DocumentDB Micro Benchmarks

A sophisticated performance testing framework specifically designed for document databases. This framework provides a flexible, extensible system for generating realistic test data, simulating complex workloads, and measuring database performance across different scenarios.

Features

Multi-process coordination - Shared memory coordination for parallel test execution
Weighted document generation - Create diverse document shapes with configurable distributions
Configurable workloads - Define and weight different database operations
Phase-based execution - Structured test phases (PRE_LOAD, DATA_LOAD, POST_LOAD, WORKLOAD)
Thread-safe operations - Atomic counters and semaphore-based synchronization
Decorator-based API - Simple, declarative test definition

Installation

Prerequisites

Python 3.9 or higher
DocumentDB or MongoDB-compatible instance (local or remote)

Setup

Clone the repository:

git clone https://github.com/aws/documentdb-micro-benchmarks.git
cd documentdb-micro-benchmarks

Install dependencies:

pip install -r requirements.txt

Quick Start

Here's a simple example to get you started:

import sys, os
sys.path.insert(0, os.path.join(os.path.dirname(__file__), 'src'))
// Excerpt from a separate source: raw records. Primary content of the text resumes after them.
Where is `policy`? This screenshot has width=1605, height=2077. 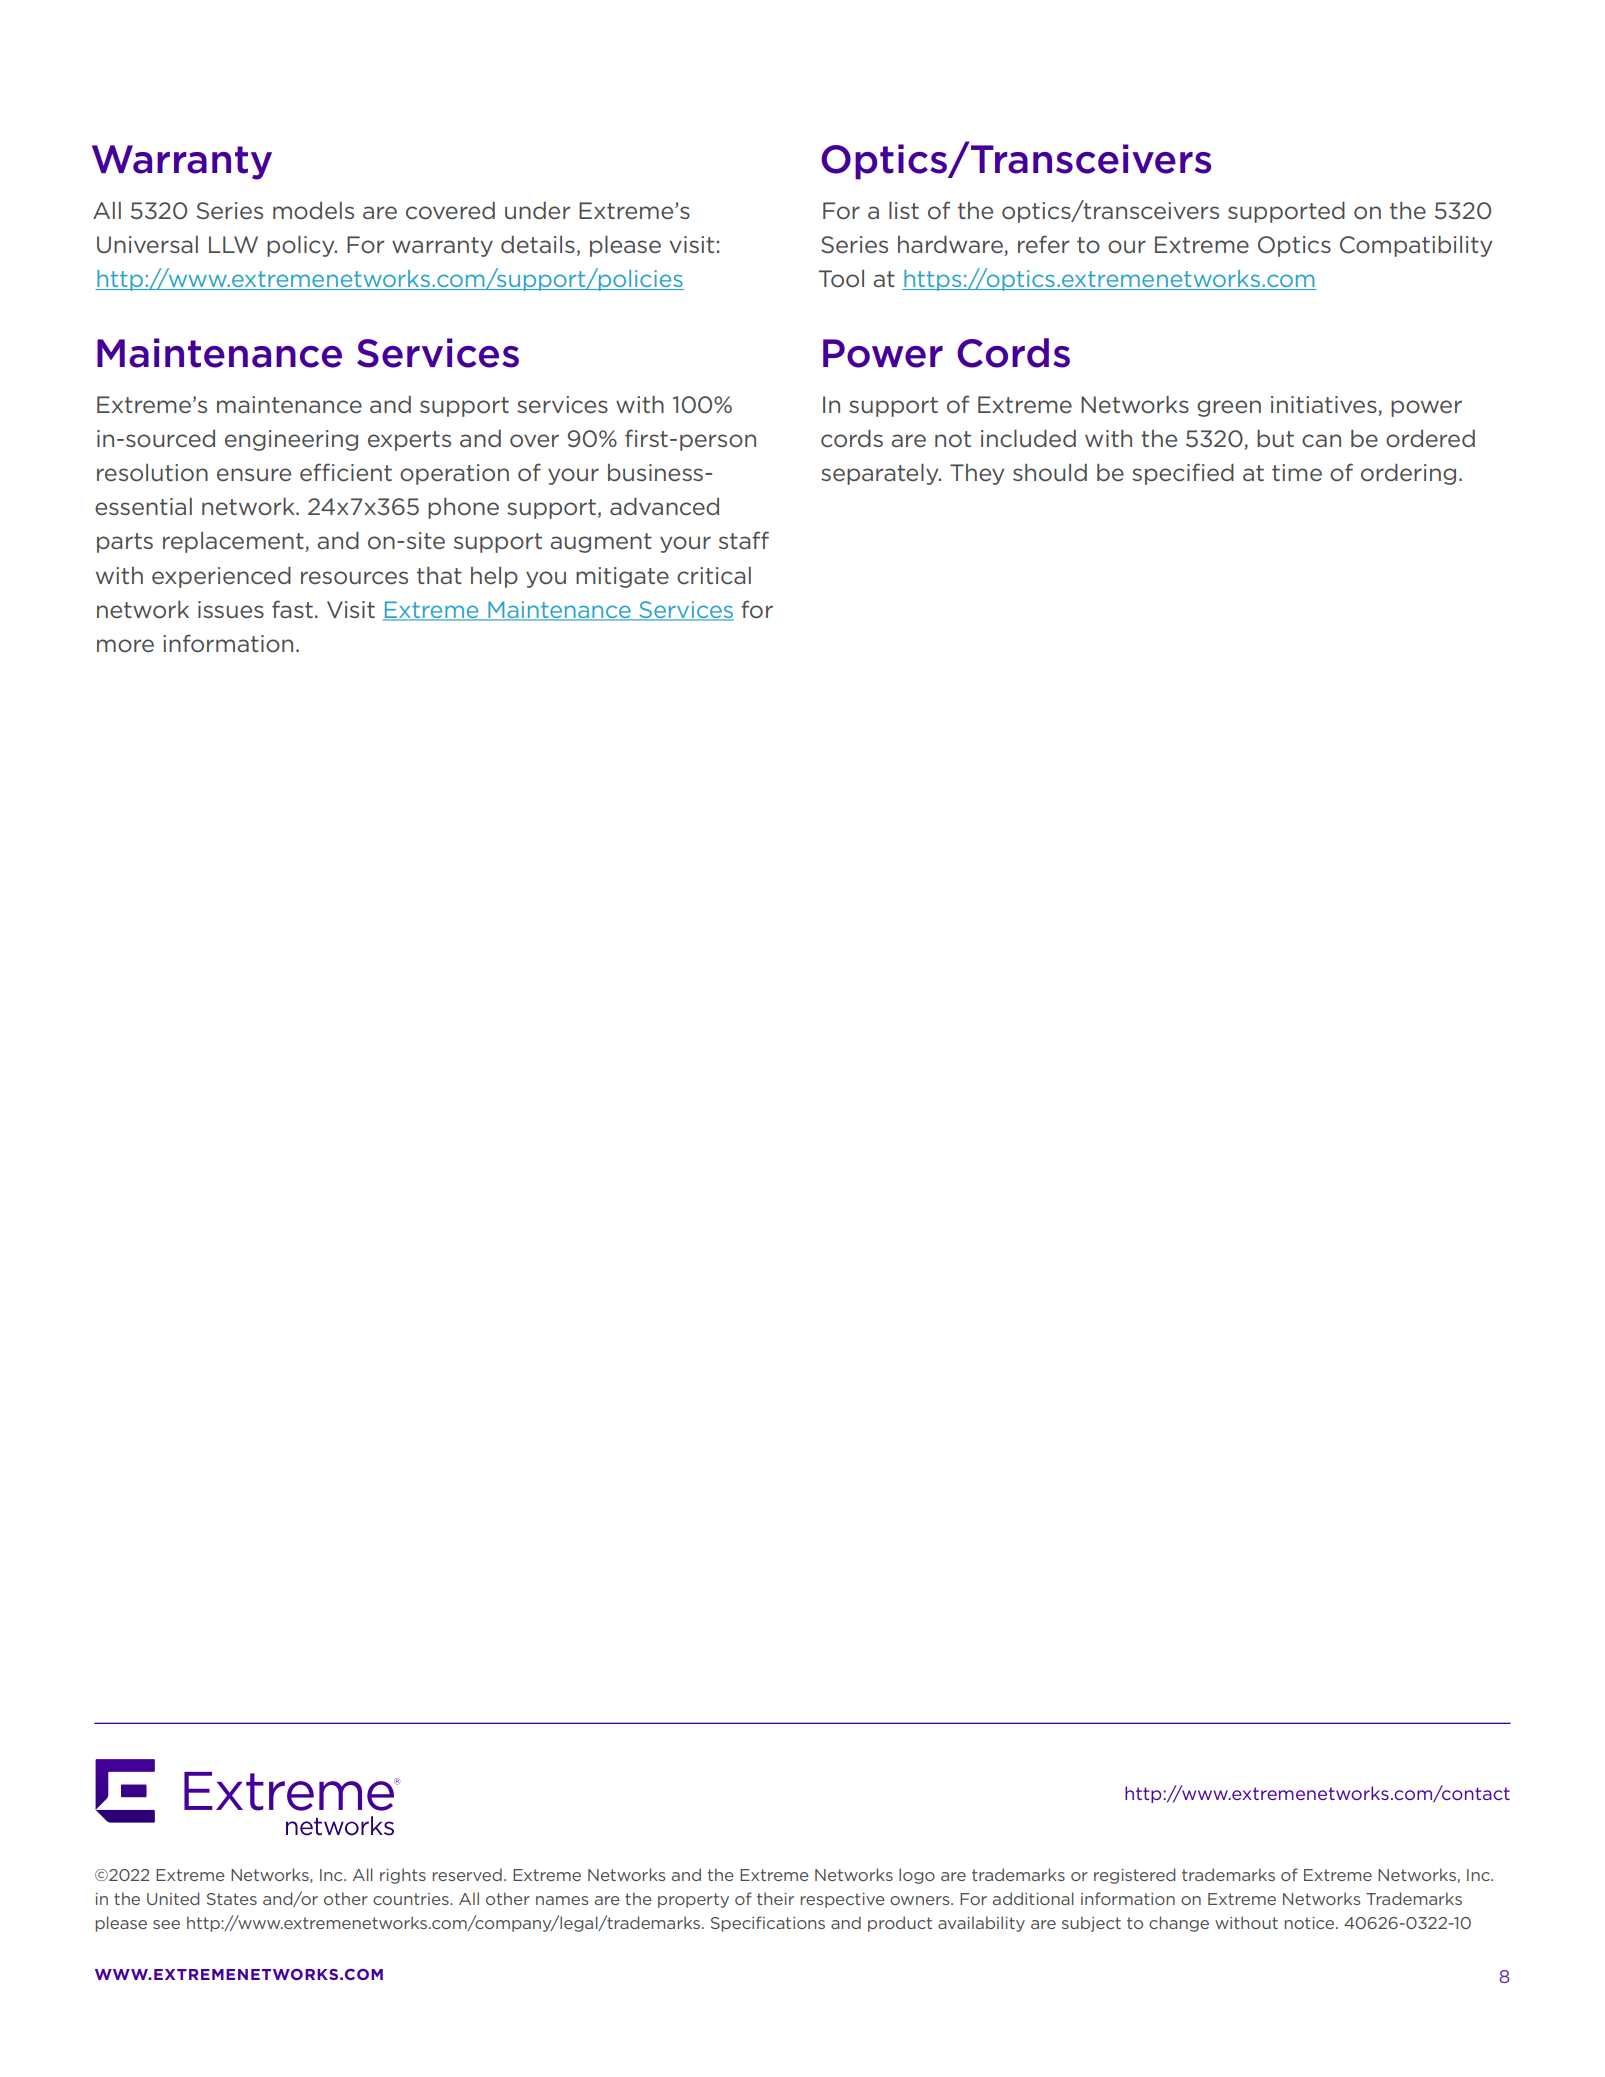 policy is located at coordinates (302, 246).
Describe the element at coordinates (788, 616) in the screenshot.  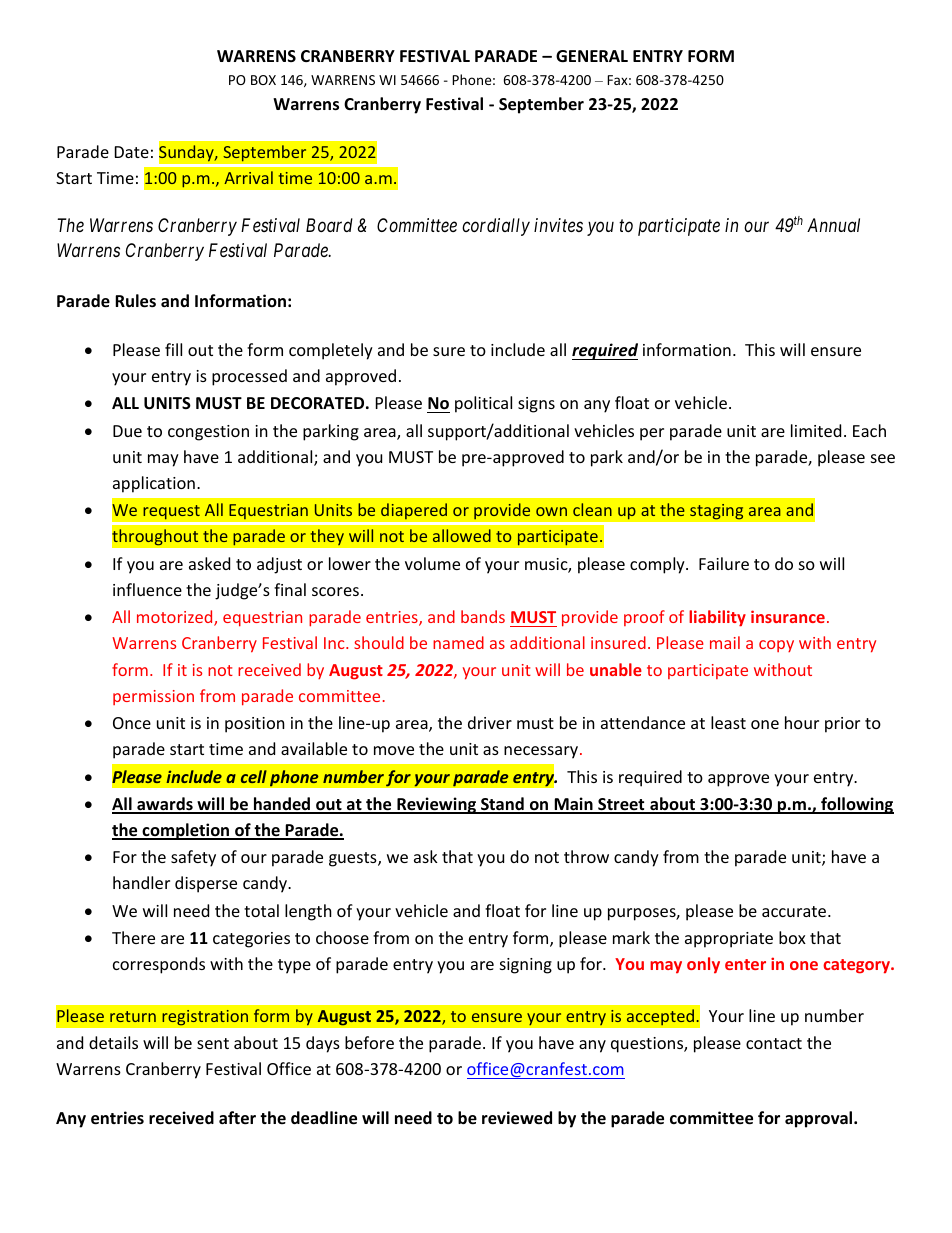
I see `insurance` at that location.
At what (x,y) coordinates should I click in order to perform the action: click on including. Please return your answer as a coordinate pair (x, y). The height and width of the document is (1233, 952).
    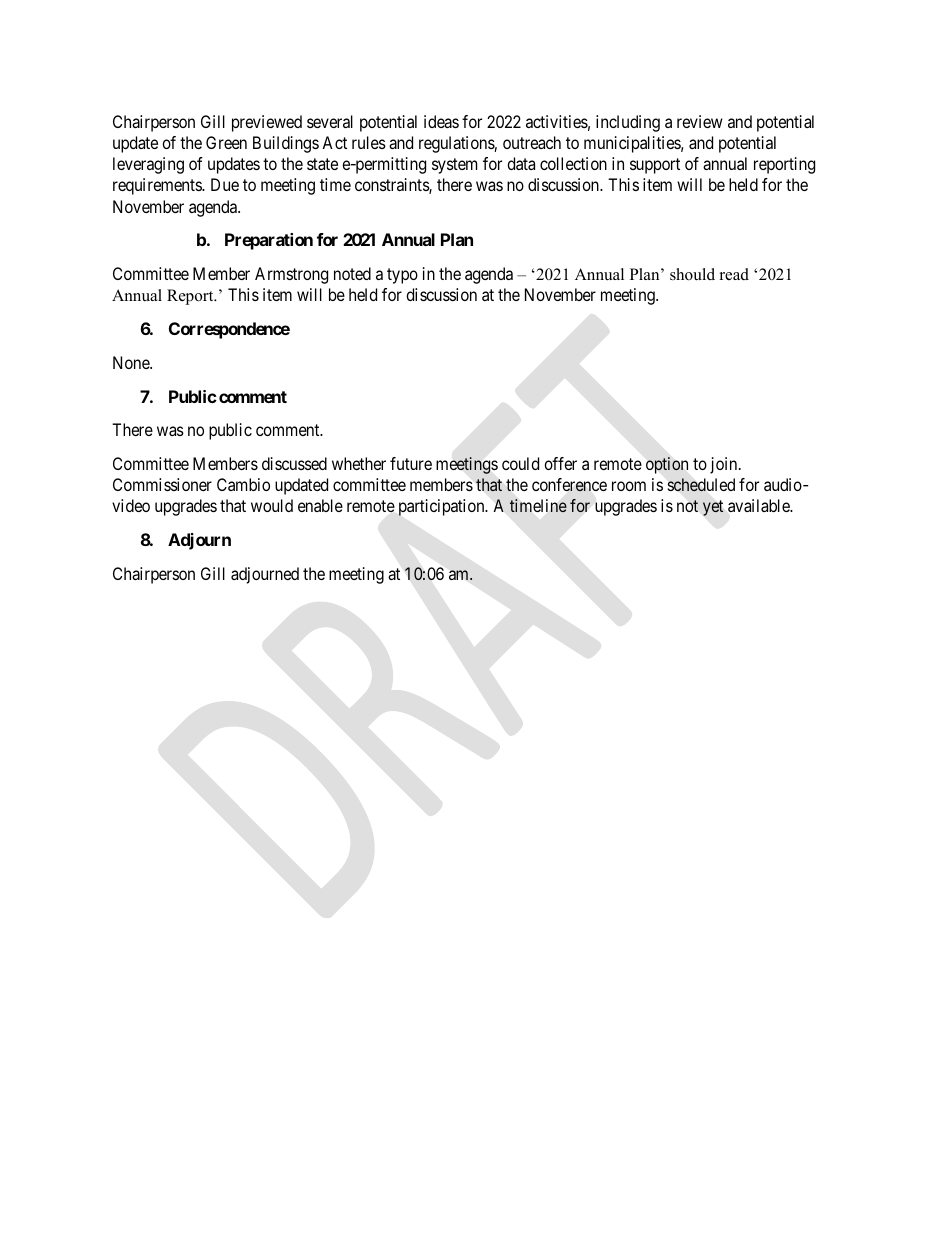
    Looking at the image, I should click on (628, 123).
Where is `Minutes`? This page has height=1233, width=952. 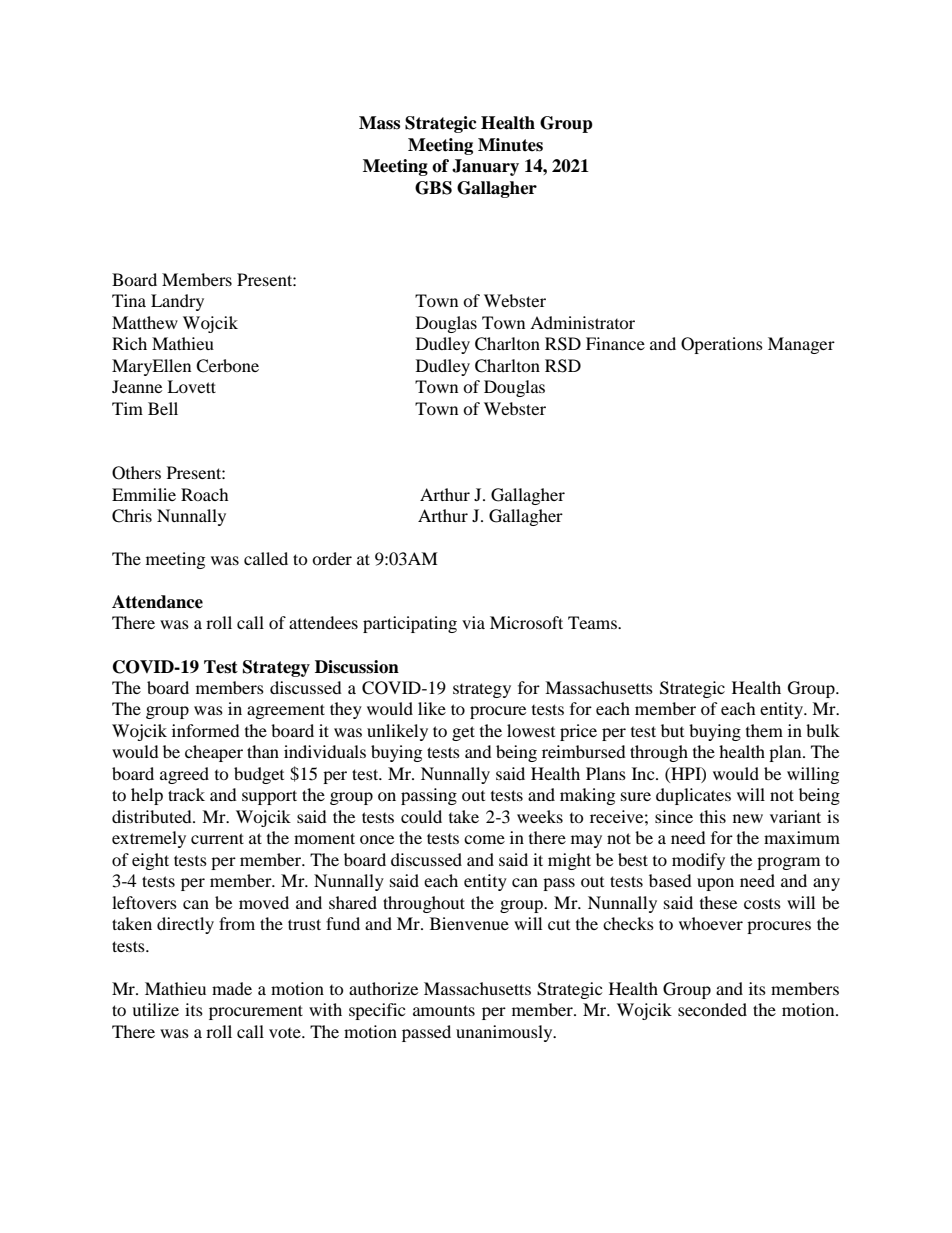 Minutes is located at coordinates (510, 145).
from perf_test_user import PerfTestUser, document_shape, workload, pre_load, post_load
from value_range import IntegerRange, InsertionOrder


class MyPerformanceTest(PerfTestUser):
    abstract = False

    def __init__(self, *args, **kwargs):
        super().__init__(*args, **kwargs)
        self.price = IntegerRange(0, 10000, frequency=100, insertion_order=InsertionOrder.RANDOM)

    @pre_load
    def setup_indexes(self):
        """Create indexes before loading data"""
        self.collection.create_index([("category", 1)])
        self.collection.create_index([("price", 1)])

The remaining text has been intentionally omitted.